I-9.3 Replacement of any defects is excluded if the suitability for use is not impaired by such defects and AST is also not liable for the achievement of a specific purpose. AST shall only be liable for compliance with equipment performance under the manufacturer’s nominal conditions. Warranty claims for equipment delivered as a gesture of goodwill shall lapse completely.
I-9.4 If delivered items are handled incorrectly and/or not regularly maintained and/or technically and/or structurally modified without the written consent of AST, it is assumed that any defects are due to this.
I-9.5 With every notice of defect AST has the right to inspect and examine the goods complained of. If the inspection reveals that AST is not responsible for this defect, the customer undertakes to reimburse AST for its services (including any transport, inspection and disposal costs).

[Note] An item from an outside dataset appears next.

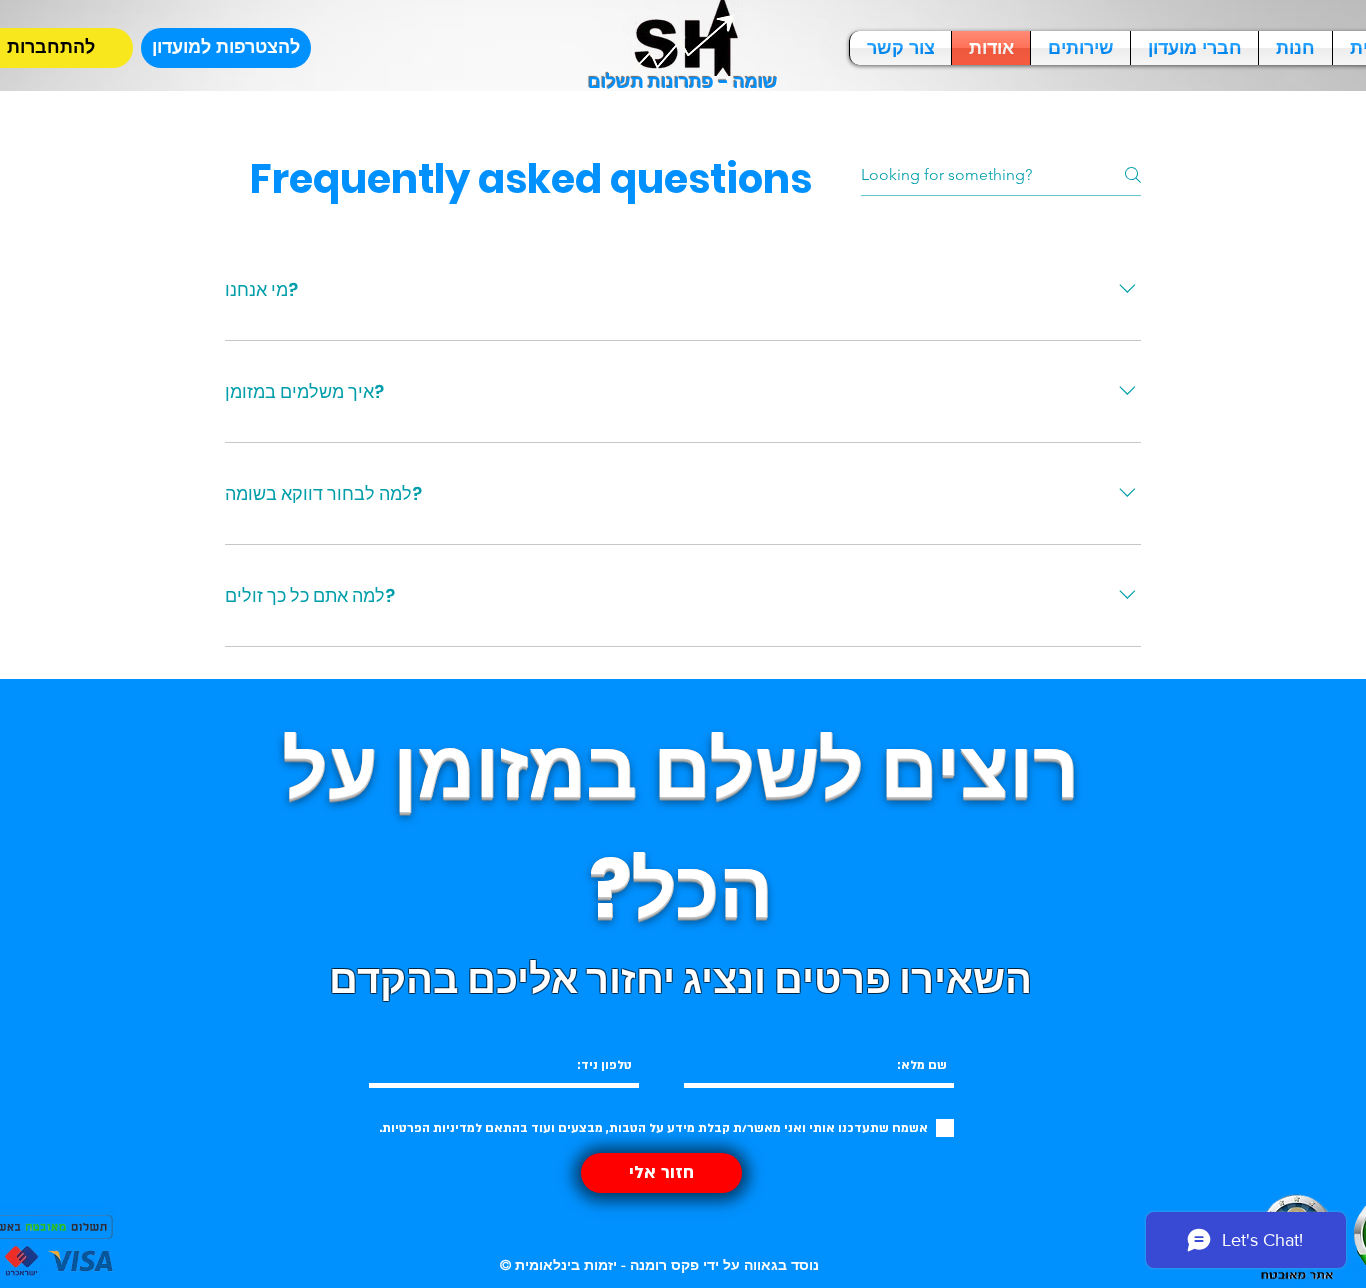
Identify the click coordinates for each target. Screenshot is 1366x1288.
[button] (226, 48)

I-10.1 AST shall be liable in accordance with the statutory provisions both if the customer asserts claims for damages based on intent or gross negligence, including those of its representatives or vicarious agents, and in the event of culpable breach of a material contractual obligation. Material contractual obligations are those obligations whose fulfillment is essential for the proper execution of the contract and on whose compliance the customer may regularly rely. Insofar as AST is not accused of intentional breach of contract, i.e. in the case of gross negligence and breach of an essential contractual obligation, our liability is limited to the foreseeable, typically occurring damage. The liability for financial and other consequential damages or immaterial damages is not covered by the foreseeable, typically occurring damage.

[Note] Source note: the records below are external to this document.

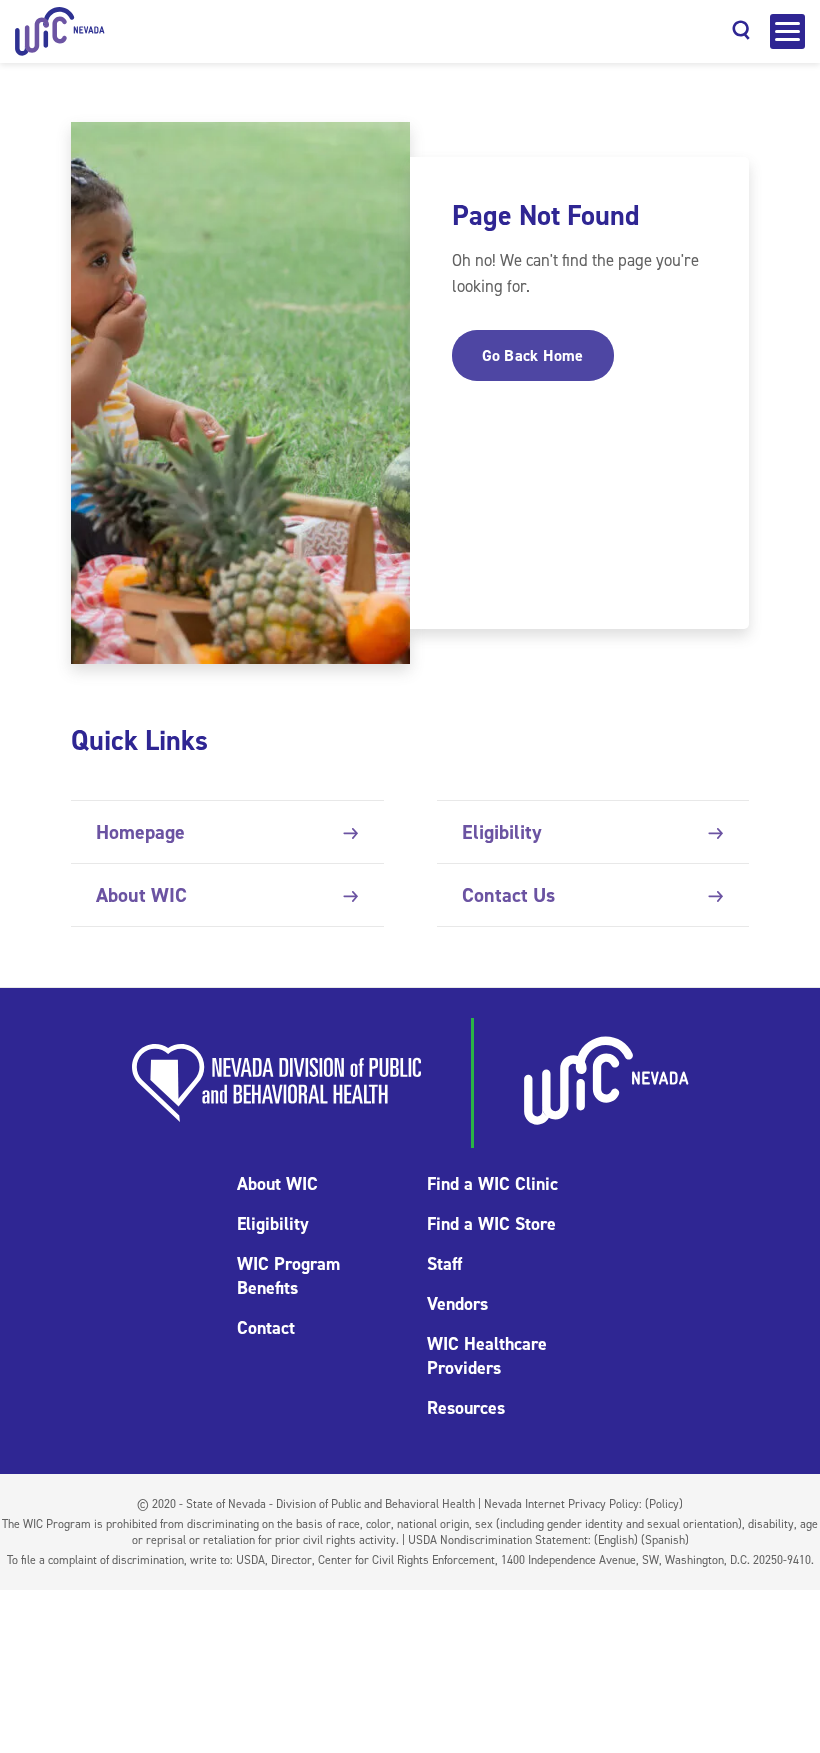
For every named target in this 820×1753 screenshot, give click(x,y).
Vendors (457, 1304)
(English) (616, 1540)
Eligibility (502, 832)
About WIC (141, 895)
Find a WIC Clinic (492, 1184)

I-10.2 If AST is in default with the provision of its services, the customer shall be entitled to demand a lump-sum compensation for default amounting to a maximum of 1% of the net value of the (partial) service concerned. Any further liability for delay in delivery is excluded, except in the case of intentional action.

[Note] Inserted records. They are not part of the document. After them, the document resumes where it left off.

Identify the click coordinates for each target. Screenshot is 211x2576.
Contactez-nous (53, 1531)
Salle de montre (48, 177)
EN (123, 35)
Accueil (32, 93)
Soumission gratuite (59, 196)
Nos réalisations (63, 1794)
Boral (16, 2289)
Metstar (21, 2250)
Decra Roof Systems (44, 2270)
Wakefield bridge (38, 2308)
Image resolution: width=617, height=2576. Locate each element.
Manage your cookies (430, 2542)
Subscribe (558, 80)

I-10.3 Otherwise, liability for damages is excluded. Claims arising from injury to life, limb or health shall remain unaffected.
I-11. Force majeure
In cases of force majeure, in particular war, natural disasters, acts of God, strikes, lockouts, riots, machine damage not due to improper maintenance, late or improper delivery by the upstream supplier, disruptions in the supply of energy and raw materials, AST is entitled to postpone the performance of its services for the duration of the impairment or, if an end of the impairment cannot be foreseen, to withdraw from the contract in whole or in part, without this giving rise to any obligations.
AST is entitled to commission third parties with the execution of their delivery and service obligations.
I-13. Prohibition of assignment
The customer is not entitled to transfer rights or claims to third parties or to assign them to third parties.
I-14. Legal Succession
The customer is obliged to inform AST of any change, in particular of his company name or legal form, without being requested to do so. The customer shall be liable for any disadvantages incurred by AST as a result of failure to notify or late notification.
I-15. Data protection
Customer data is stored within the framework of the Federal Data Protection Act exclusively for business purposes.
I-16. Applicable law, place of jurisdiction
I-16.1 All legal relationships between AST and the customer shall be governed exclusively by the laws of the Federal Republic of Germany to the exclusion of the uniform international sales law and the UN Convention on Contracts for the International Sale of Goods.
I-16.2 If the customer is a merchant, a legal entity under public law or a special fund under public law, the customer has no general place of jurisdiction in Germany, if he moves his residence or usual place of abode out of the territory of the Federal Republic of Germany after conclusion of the contract.